> Task details: A verbatim copy of the lines starting at the one with "This screenshot has width=1200, height=773." and ending at the last line below is required; include nothing else.

....................

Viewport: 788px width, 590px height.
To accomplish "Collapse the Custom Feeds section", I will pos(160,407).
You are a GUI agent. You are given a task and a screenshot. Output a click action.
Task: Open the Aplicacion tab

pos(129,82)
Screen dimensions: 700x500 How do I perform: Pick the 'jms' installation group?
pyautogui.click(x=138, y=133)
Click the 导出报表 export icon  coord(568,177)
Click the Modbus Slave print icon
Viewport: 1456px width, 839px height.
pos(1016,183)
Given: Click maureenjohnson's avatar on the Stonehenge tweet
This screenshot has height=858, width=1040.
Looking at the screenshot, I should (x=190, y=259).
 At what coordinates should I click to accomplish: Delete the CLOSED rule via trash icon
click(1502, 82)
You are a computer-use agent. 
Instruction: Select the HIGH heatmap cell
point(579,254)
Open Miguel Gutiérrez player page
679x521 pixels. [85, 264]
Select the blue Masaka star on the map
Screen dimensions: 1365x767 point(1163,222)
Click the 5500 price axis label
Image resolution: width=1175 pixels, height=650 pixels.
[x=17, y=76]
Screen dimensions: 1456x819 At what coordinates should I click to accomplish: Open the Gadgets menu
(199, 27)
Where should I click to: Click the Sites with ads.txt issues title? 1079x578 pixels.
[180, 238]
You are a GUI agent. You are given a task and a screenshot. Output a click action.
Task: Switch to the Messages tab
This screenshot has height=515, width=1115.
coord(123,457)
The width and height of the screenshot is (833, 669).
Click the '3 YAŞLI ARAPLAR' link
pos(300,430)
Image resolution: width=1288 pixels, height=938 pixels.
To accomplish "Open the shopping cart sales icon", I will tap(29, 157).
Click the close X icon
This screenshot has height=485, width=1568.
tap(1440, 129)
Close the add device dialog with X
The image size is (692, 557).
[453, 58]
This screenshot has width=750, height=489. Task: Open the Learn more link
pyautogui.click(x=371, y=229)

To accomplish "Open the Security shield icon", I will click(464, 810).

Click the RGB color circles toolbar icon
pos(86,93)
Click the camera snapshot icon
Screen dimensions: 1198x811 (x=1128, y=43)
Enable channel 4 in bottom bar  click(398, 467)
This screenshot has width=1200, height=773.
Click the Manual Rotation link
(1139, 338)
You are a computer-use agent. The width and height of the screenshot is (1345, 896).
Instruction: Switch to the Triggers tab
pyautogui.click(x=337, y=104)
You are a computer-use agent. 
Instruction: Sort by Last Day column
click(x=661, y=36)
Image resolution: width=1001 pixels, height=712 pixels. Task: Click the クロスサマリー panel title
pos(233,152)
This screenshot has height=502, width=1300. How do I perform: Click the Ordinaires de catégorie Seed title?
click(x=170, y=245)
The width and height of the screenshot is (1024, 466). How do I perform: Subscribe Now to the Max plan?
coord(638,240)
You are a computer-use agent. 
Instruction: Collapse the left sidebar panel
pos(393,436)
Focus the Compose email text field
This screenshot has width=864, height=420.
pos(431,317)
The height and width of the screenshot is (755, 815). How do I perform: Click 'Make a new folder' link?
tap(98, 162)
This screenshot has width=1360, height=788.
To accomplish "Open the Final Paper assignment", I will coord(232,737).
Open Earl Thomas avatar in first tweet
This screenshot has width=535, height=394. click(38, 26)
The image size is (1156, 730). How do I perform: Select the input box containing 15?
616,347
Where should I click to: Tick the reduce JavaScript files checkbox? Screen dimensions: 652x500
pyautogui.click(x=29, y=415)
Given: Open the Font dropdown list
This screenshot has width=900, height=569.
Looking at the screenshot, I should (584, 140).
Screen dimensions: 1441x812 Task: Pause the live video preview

....................

> Answer box:
This screenshot has width=1200, height=773.
Click the Manual Rotation link
(1139, 338)
You are a computer-use agent. The width and height of the screenshot is (1345, 896).
Instruction: Switch to the Triggers tab
pyautogui.click(x=337, y=104)
You are a computer-use agent. 
Instruction: Sort by Last Day column
click(x=661, y=36)
Image resolution: width=1001 pixels, height=712 pixels. Task: Click the クロスサマリー panel title
pos(233,152)
This screenshot has height=502, width=1300. How do I perform: Click the Ordinaires de catégorie Seed title?
click(x=170, y=245)
The width and height of the screenshot is (1024, 466). How do I perform: Subscribe Now to the Max plan?
coord(638,240)
You are a computer-use agent. 
Instruction: Collapse the left sidebar panel
pos(393,436)
Focus the Compose email text field
This screenshot has width=864, height=420.
pos(431,317)
The height and width of the screenshot is (755, 815). How do I perform: Click 'Make a new folder' link?
tap(98, 162)
This screenshot has width=1360, height=788.
To accomplish "Open the Final Paper assignment", I will coord(232,737).
Open Earl Thomas avatar in first tweet
This screenshot has width=535, height=394. click(38, 26)
The image size is (1156, 730). How do I perform: Select the input box containing 15?
616,347
Where should I click to: Tick the reduce JavaScript files checkbox? Screen dimensions: 652x500
pyautogui.click(x=29, y=415)
Given: Open the Font dropdown list
This screenshot has width=900, height=569.
Looking at the screenshot, I should (584, 140).
Screen dimensions: 1441x812 Task: Pause the live video preview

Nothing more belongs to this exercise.